Stored items =>
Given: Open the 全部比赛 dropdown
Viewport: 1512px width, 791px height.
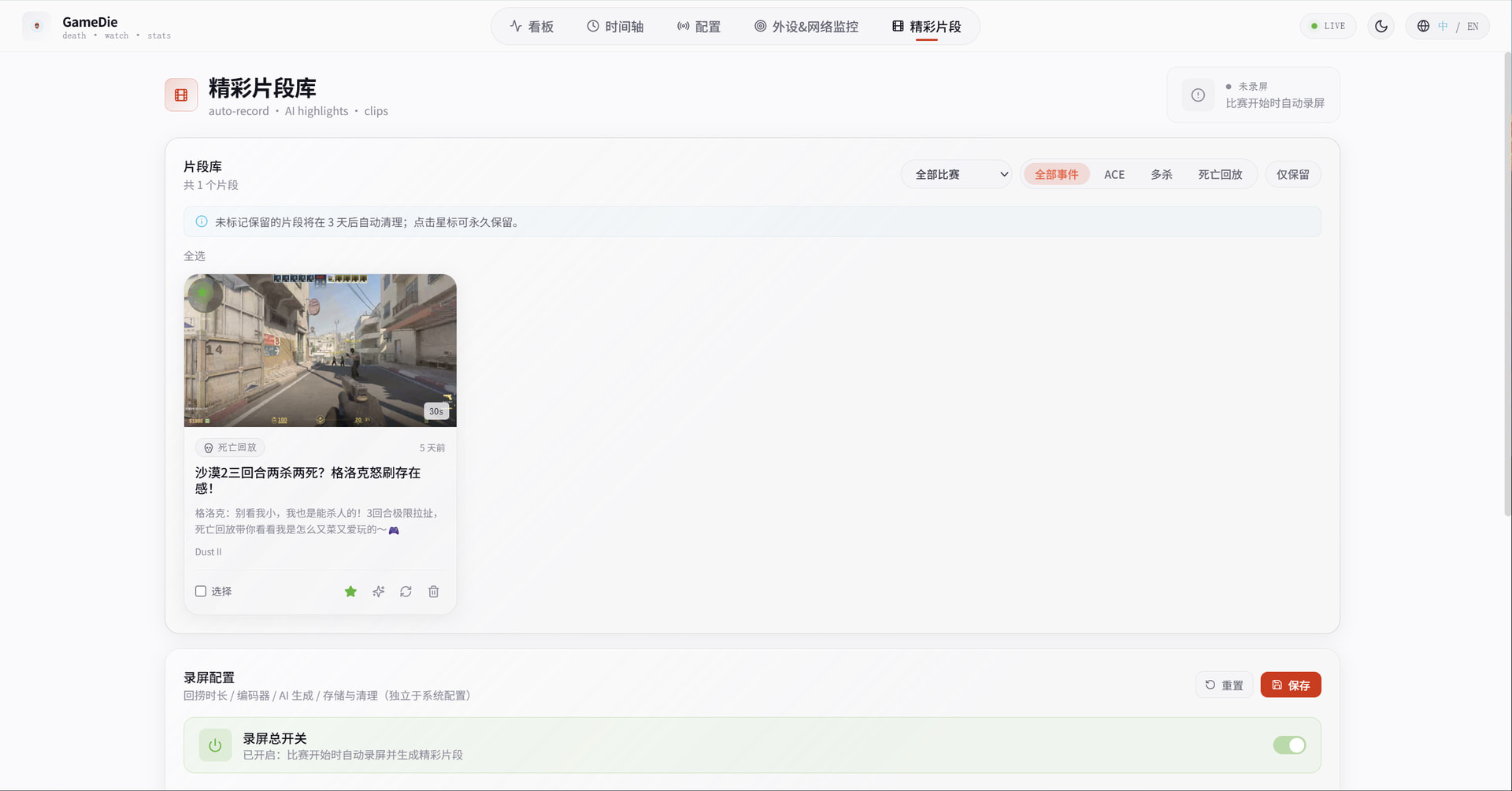Looking at the screenshot, I should coord(956,174).
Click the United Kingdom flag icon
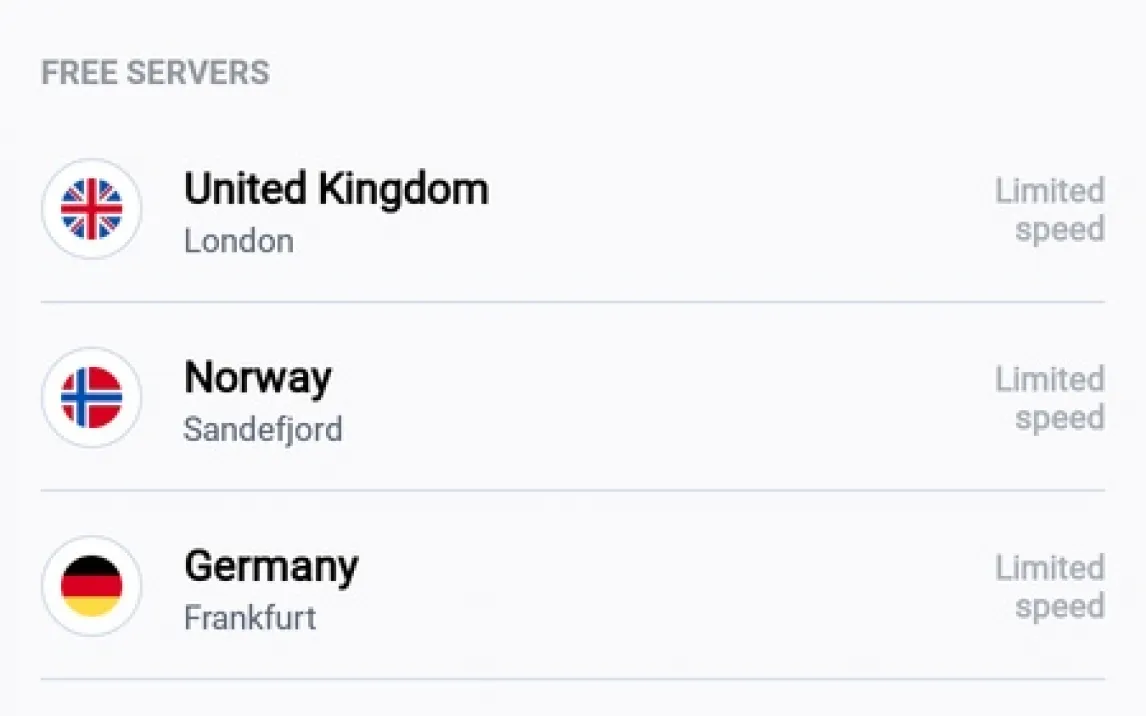The width and height of the screenshot is (1146, 716). point(91,209)
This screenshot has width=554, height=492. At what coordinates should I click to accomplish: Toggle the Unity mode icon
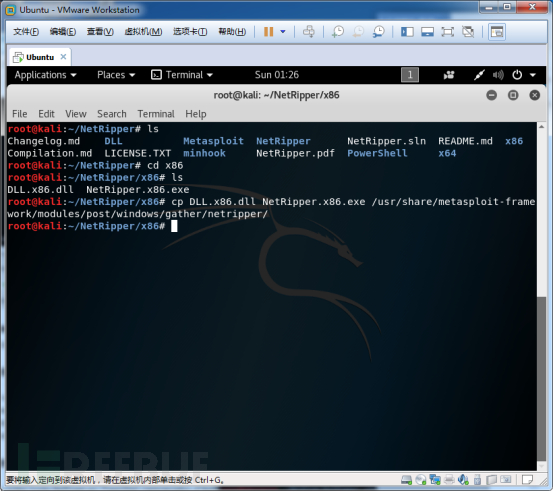[468, 32]
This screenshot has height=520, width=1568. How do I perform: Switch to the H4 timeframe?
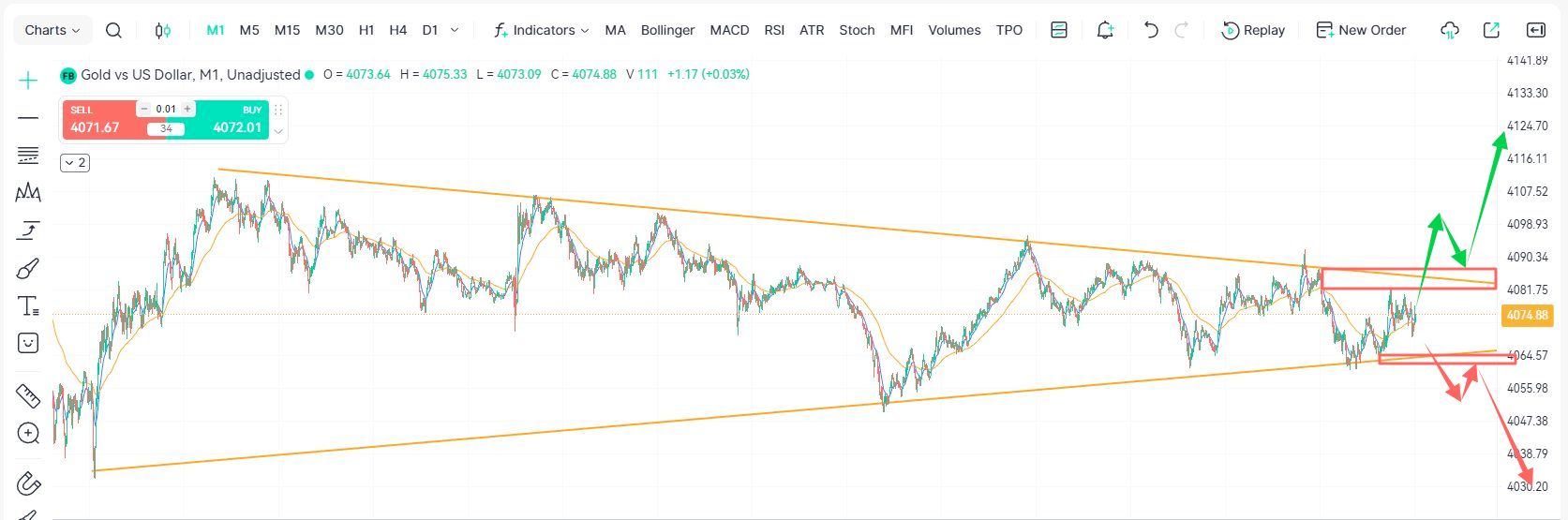[397, 30]

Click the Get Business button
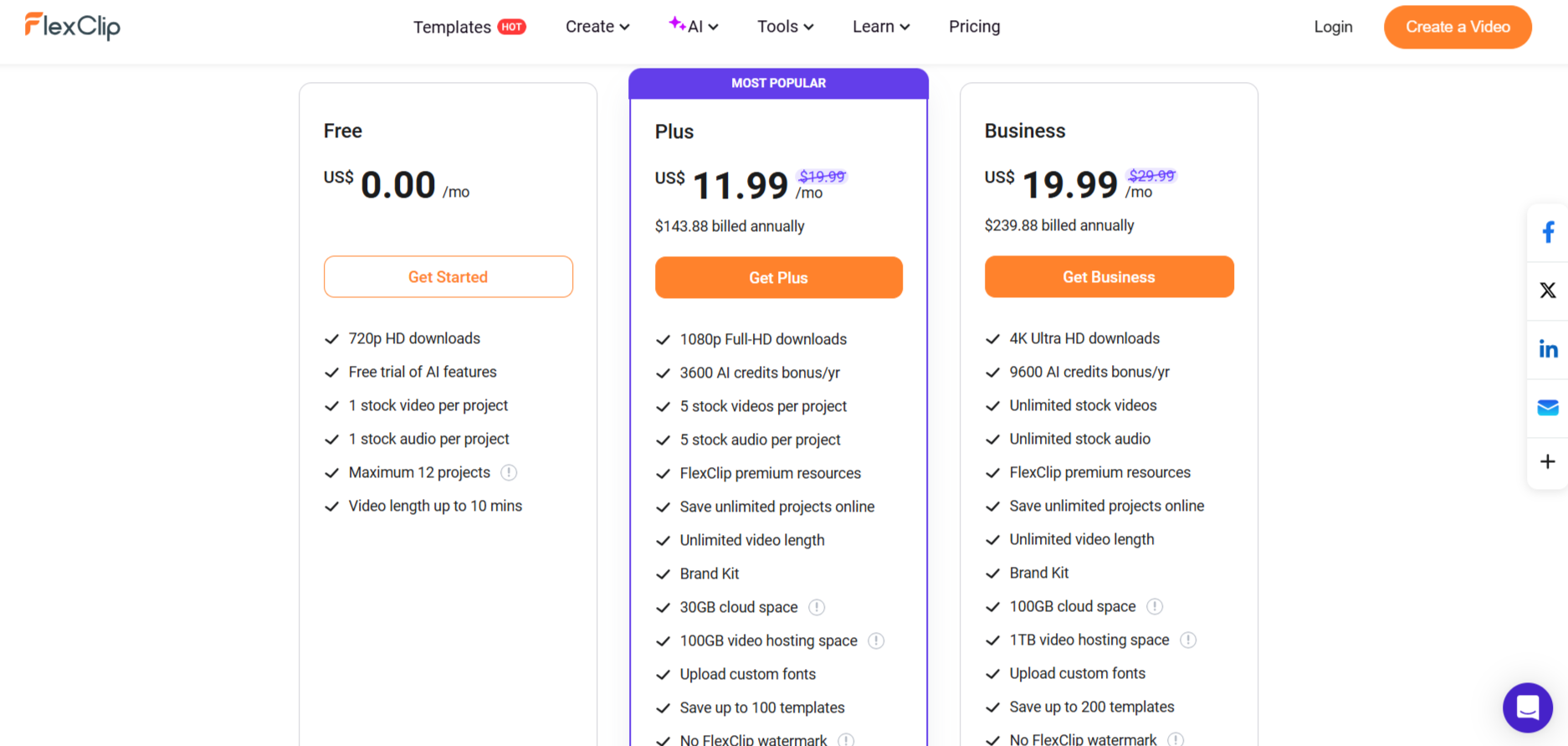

Directions => Repeat the entries exactly as they are given, leaving out each image.

Solution to this exercise =>
Given: Open the 全部比赛 dropdown
Viewport: 1512px width, 791px height.
Looking at the screenshot, I should coord(956,174).
Click the United Kingdom flag icon
The width and height of the screenshot is (1146, 716). point(91,209)
This screenshot has width=554, height=492. At what coordinates should I click to accomplish: Toggle the Unity mode icon
[468, 32]
This screenshot has height=520, width=1568. How do I perform: Switch to the H4 timeframe?
[397, 30]

Click the Get Business button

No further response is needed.